• Luca Rusnighi

Steve Francis: Kobe, l'NBA e i rimpianti di una carriera “instabile”



Questo articolo, scritto da Jerry Bembry per The Undefeated e tradotto in italiano da Luca Rusnighi per Around the Game, è stato pubblicato in data 18 settembre 2020.



Sembra incredibile che siano passati vent’anni dalla nomina di Steve Francis a Rookie of the Year 1999/2000, a pari merito con Elton Brand.


Francis fu spettacolare in quella stagione: 18 punti di media e secondo nella gara delle schiacciate del 2000, resa famosa dalle incredibili gesta di Vince Carter.
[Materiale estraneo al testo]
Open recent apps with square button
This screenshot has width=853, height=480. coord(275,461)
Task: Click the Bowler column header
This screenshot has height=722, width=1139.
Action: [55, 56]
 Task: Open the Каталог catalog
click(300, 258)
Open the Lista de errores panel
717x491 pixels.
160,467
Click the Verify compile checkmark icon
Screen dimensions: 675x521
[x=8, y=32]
Una carriera da superstar nella NBA pareva scontata per “Steve Franchise”, che non sembrava avere problemi nel vivere all’altezza del suo soprannome.


Ma nonostante le tre partecipazioni da titolare all’All-Star Game, il periodo memorabile di Francis a Houston durò solo cinque stagioni complete, con un’unica apparizione ai Playoffs. L’ex atleta di Maryland, che ha indossato tre casacche NBA agli ordini di otto coach diversi nei suoi nove anni nella Lega, sostiene che la mancanza di stabilità fu uno degli ostacoli maggiori alla sua carriera.
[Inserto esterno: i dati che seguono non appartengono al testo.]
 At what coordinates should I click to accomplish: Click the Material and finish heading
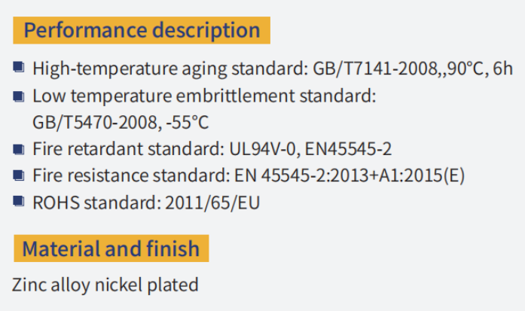111,248
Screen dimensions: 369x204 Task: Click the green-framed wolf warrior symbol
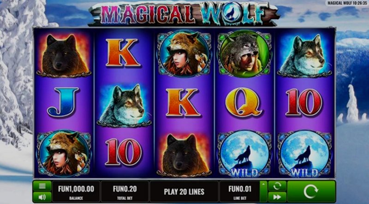244,54
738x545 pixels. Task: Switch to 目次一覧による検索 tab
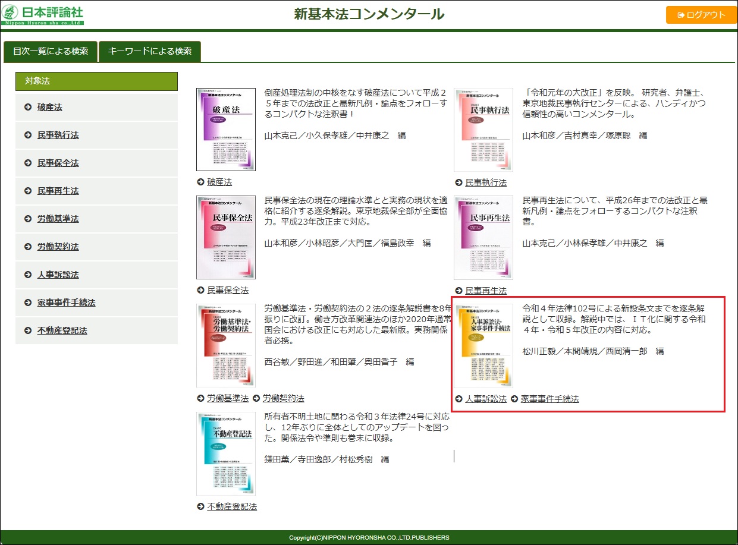(x=51, y=51)
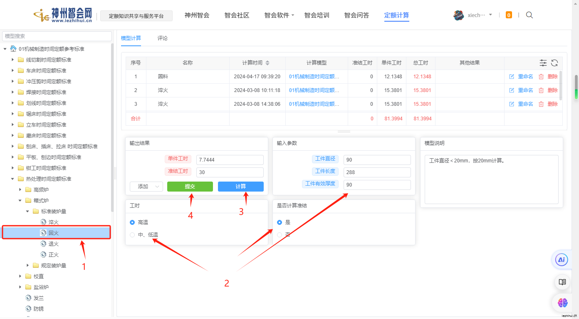The width and height of the screenshot is (579, 319).
Task: Select the 中、低温 radio option
Action: 132,235
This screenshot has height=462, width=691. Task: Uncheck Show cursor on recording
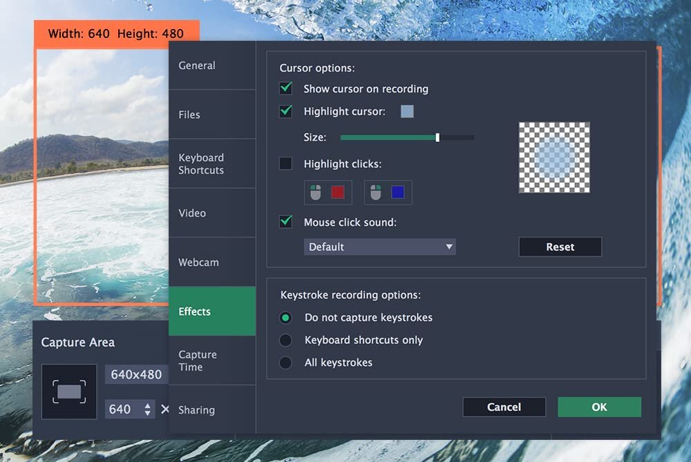tap(285, 88)
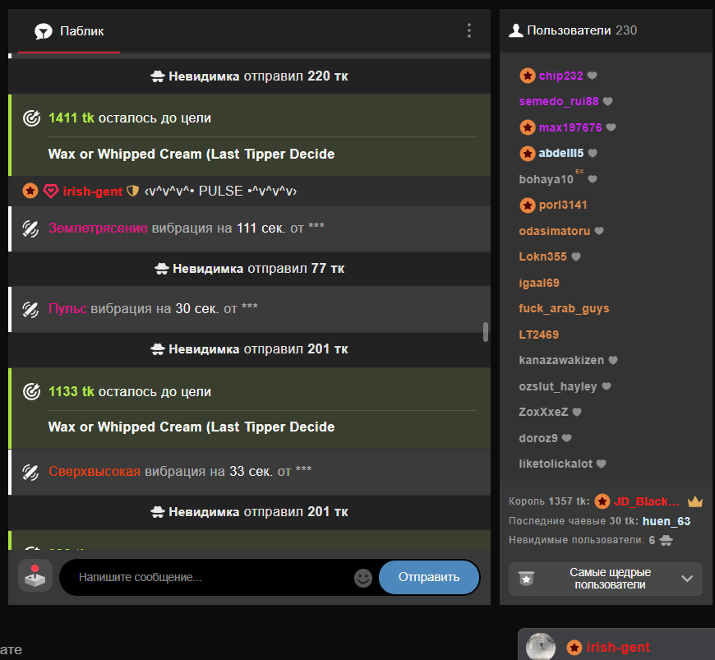This screenshot has height=660, width=715.
Task: Click the crown icon beside JD_Black
Action: click(695, 501)
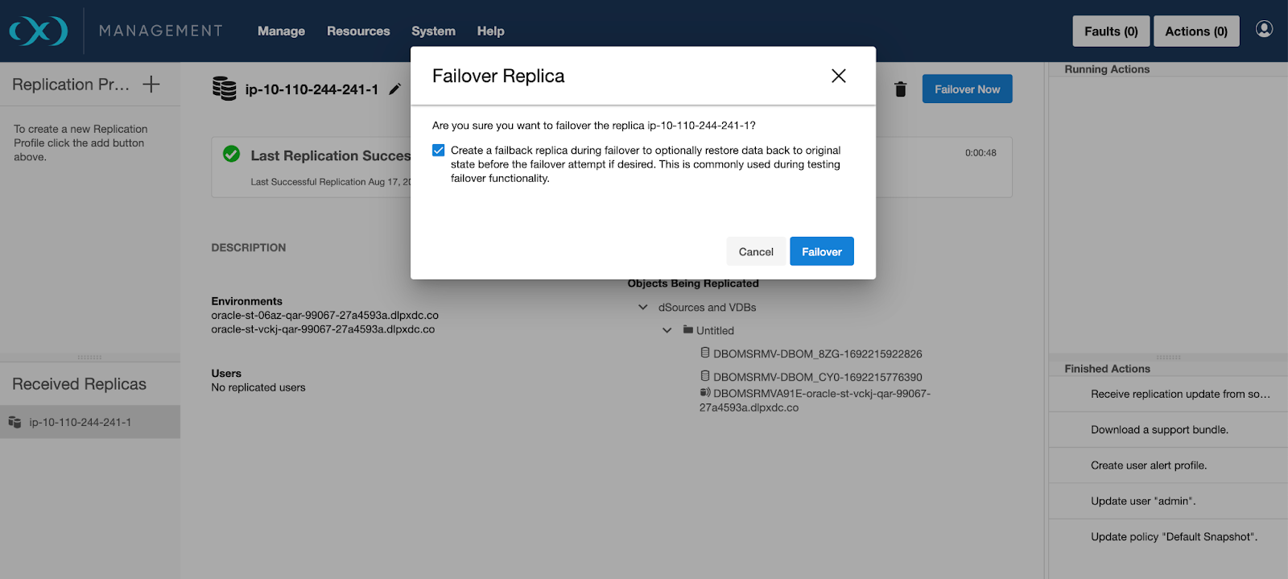
Task: Click the pencil edit icon beside replica name
Action: [394, 89]
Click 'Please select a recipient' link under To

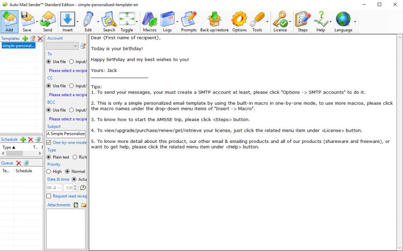tap(68, 70)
In un pezzo rivelatorio scritto di suo pugno per The Players’ Tribune nel 2018, Steve ha parlato delle altre difficoltà affrontate in campo e fuori, e oggi ha in cantiere una docuserie sulla sua vita.


Ci siamo incontrati con lui per discutere della serie, del suo trascorso in NBA e di quelle foto, circolate sul web negli ultimi anni, che hanno destato la preoccupazione di molti riguardo al suo stato di salute.


FONTE: NBA.com

La NBA ha sfruttato la “Bubble” per evidenziare i problemi sociali che affliggono il paese. Che ne pensi?


È un bel cambiamento. E credo che in generale, la Lega voglia essere più coinvolta in quello che vogliono i giocatori. Quando ho iniziato io, la NBA dettava le regole e da lì non si schiodava. Mi fa piacere vedere che Adam Silver è pronto ad ascoltare chi sta in campo quando ci sono delle cose da discutere, senza far finta di non vedere che gli addetti ai lavori e tutti noi in America siamo frustrati da quanto sta accadendo.



Sono passati vent’anni dalla tua prima stagione NBA e dalla tua vittoria a pari merito come Rookie of the Year. Sembra ieri, eh?


È vero, gli ultimi vent’anni sono volati in un attimo. In quel periodo della mia vita mi sono dovuto abituare a viaggiare come si viaggia nella NBA, ad avere soldi, a poter fare le cose che avevo sempre sognato da bambino. È stato l’inizio di una nuova fase della mia vita – come adesso.



E che mi dici di questa nuova fase?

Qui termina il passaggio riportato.